Luke wailed on for another twenty or thirty minutes or so. And we, at our wit’s end, about to join him.
“Hey,” Bonnie suggested. “How about we try giving him a bath?”
So into the bathroom we flew to begin drawing hot water and big soapy suds, Luke still wailing away, his whimpers and cries now echoing off the tile and stone bathroom walls like some piteous torture chamber. (Lord knows what our hotel neighbors must have been thinking.) We stripped off his multiple layers of clothing (typically Chinese) and plunked his little scrawny self into the bath. This failed to end his cries, but at least they seemed to ratchet down a notch.
That was the moment it started to happen.
Bonnie had brought along a package of foam bath capsules like the ones our two little girls, Aimee and Noelee, love back at home. With a surgeon’s skilled hands, she adroitly removed one from the wrapper and quickly handed it over to Luke to plunk in the hot water. He stopped crying for a moment and looked at it, fascinated. Bonnie showed him how to put into the water and begin swishing it around. Very soon, a little green foam turkey began to emerge from the capsule, much to Luke’s delight.
“It’s working,” I said.
Bonnie smiled. “I think so.”
The little green turkey progressed from plastic embryo to full-blown foam bath creature in short order. Luke poked and prodded his new bathtub buddy around his miniature lake and soon began to discover that he really like this big tub and all these soapy suds floating around.

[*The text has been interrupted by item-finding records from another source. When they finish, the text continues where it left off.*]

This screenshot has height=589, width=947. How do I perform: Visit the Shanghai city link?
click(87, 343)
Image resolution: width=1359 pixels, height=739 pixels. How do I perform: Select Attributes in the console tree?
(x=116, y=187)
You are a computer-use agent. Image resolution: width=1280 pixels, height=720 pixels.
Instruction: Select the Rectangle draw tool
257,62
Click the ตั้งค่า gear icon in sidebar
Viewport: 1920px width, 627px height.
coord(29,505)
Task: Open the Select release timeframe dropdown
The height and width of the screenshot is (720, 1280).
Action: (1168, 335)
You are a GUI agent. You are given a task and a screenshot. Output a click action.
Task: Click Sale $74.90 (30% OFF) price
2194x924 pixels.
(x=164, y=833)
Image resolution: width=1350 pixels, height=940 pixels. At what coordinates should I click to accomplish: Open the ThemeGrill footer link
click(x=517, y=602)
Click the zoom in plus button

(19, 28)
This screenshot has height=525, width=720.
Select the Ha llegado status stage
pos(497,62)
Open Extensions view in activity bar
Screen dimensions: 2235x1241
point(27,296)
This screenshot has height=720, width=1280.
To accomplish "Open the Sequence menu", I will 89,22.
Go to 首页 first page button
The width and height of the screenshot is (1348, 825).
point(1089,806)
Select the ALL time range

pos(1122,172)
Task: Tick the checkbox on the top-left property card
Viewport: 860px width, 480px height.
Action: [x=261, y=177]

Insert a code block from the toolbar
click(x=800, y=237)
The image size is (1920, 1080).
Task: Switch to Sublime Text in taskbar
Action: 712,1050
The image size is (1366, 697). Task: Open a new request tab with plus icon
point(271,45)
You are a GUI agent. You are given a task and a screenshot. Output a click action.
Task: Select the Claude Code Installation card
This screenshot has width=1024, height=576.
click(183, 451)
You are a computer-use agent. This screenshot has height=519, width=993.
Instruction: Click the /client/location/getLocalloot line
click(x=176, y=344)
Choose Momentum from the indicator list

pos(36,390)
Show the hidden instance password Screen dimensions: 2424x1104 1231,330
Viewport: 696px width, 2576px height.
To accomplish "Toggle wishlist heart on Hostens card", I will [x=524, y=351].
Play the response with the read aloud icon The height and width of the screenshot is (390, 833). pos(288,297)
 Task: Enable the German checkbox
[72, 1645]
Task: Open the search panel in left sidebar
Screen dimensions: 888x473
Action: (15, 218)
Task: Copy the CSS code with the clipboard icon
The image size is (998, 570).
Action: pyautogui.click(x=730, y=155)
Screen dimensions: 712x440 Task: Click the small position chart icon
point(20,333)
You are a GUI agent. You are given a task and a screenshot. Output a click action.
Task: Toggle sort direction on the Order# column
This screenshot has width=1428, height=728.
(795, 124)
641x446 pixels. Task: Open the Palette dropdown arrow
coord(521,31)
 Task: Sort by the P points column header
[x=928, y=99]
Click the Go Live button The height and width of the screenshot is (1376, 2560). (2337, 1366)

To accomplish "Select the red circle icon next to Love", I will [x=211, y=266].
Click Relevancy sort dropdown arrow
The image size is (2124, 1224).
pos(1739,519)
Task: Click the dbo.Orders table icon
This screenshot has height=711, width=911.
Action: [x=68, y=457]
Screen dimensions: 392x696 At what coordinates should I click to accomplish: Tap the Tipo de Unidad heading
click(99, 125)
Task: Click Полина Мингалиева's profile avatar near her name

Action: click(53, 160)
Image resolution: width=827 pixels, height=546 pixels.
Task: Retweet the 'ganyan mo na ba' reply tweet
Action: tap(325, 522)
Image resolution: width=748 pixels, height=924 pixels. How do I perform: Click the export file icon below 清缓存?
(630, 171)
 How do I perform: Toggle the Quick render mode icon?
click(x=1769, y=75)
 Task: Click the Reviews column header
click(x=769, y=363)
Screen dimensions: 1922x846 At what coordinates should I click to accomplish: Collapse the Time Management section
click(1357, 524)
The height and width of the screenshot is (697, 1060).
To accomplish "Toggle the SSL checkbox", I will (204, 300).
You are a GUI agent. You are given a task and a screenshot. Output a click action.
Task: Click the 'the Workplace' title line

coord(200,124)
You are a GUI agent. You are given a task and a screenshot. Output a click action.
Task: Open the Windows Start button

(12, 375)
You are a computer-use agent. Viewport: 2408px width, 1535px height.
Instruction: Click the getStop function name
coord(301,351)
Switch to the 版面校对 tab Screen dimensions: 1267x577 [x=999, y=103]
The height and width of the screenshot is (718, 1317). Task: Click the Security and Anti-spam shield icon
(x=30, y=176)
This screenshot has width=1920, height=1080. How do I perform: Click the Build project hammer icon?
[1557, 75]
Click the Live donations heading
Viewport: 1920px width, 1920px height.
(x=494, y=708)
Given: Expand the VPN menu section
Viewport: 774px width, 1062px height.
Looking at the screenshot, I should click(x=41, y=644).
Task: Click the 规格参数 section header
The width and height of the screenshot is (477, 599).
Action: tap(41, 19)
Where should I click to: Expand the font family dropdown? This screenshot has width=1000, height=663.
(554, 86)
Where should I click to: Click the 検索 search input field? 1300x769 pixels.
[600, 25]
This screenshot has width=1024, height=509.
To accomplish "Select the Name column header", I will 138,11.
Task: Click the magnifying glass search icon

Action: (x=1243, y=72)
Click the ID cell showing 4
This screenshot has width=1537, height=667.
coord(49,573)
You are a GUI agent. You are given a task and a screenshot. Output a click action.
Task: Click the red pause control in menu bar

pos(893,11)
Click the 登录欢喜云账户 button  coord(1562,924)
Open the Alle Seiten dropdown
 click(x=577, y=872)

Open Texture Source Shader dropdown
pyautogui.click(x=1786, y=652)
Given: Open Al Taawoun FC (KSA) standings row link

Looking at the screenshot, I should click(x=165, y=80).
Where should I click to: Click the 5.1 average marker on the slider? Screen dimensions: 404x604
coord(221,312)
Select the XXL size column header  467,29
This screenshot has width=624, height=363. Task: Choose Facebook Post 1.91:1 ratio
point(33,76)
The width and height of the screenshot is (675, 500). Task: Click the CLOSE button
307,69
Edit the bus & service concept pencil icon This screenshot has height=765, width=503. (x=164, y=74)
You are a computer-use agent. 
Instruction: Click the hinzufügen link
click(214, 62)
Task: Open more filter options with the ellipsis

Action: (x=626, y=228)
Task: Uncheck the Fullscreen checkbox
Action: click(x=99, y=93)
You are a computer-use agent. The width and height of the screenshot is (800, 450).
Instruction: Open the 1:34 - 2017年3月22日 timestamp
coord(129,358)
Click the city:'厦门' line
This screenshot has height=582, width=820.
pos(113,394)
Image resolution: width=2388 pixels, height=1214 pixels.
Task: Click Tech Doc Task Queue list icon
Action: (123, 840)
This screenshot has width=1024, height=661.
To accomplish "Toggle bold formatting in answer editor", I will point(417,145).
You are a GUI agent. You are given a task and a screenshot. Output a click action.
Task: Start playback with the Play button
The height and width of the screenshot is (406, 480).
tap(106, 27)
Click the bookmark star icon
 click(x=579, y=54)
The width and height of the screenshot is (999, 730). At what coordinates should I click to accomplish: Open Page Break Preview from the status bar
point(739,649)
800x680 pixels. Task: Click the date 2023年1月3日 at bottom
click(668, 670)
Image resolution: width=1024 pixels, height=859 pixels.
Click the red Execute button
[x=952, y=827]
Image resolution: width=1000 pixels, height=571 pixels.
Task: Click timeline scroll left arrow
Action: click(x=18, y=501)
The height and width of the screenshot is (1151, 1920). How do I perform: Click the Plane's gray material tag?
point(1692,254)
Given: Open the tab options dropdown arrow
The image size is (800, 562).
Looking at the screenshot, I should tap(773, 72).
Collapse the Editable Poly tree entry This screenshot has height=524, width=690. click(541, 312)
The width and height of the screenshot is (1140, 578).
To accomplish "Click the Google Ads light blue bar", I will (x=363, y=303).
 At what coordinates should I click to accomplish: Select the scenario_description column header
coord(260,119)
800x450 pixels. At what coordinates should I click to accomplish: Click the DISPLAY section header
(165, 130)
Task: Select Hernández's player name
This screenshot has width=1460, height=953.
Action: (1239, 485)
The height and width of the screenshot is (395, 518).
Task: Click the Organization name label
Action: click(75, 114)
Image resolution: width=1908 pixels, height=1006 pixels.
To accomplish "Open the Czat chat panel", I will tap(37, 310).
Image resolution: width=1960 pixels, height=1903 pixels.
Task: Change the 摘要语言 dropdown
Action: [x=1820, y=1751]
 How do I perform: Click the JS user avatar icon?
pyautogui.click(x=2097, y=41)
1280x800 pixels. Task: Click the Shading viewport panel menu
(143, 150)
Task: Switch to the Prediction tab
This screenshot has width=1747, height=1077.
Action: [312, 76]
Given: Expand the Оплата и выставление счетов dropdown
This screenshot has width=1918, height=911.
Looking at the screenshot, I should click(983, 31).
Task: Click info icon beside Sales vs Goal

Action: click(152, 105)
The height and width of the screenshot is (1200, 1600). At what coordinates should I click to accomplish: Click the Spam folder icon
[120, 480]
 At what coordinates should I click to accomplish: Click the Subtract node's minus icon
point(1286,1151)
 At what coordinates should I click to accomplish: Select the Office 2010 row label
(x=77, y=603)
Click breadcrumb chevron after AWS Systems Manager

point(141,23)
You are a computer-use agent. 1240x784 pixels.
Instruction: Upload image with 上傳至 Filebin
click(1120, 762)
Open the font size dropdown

At last, he looked up at Bonnie and me with his soul-searching eyes. Okay, he seemed to say, I’m with you guys now. For better, or for worse. Love you, forever and forever.
Andy
Andy..........love your post esp the
ReplyDelete(right, who ever really has a clue what to do in this kind of situation?)
isn't that the truth!
Wendy
Andy and Bonnie, I'm praying for Luke's grieving heart. I've been praying that God will give me the intuition to know how to handle things when we meet Wen next week. It's seems your prayers were answered. So, I guess now I need to go out and find some of these little bath capsules!!! Although I don't think I even had a couple ounces left in my suitcase to pack them!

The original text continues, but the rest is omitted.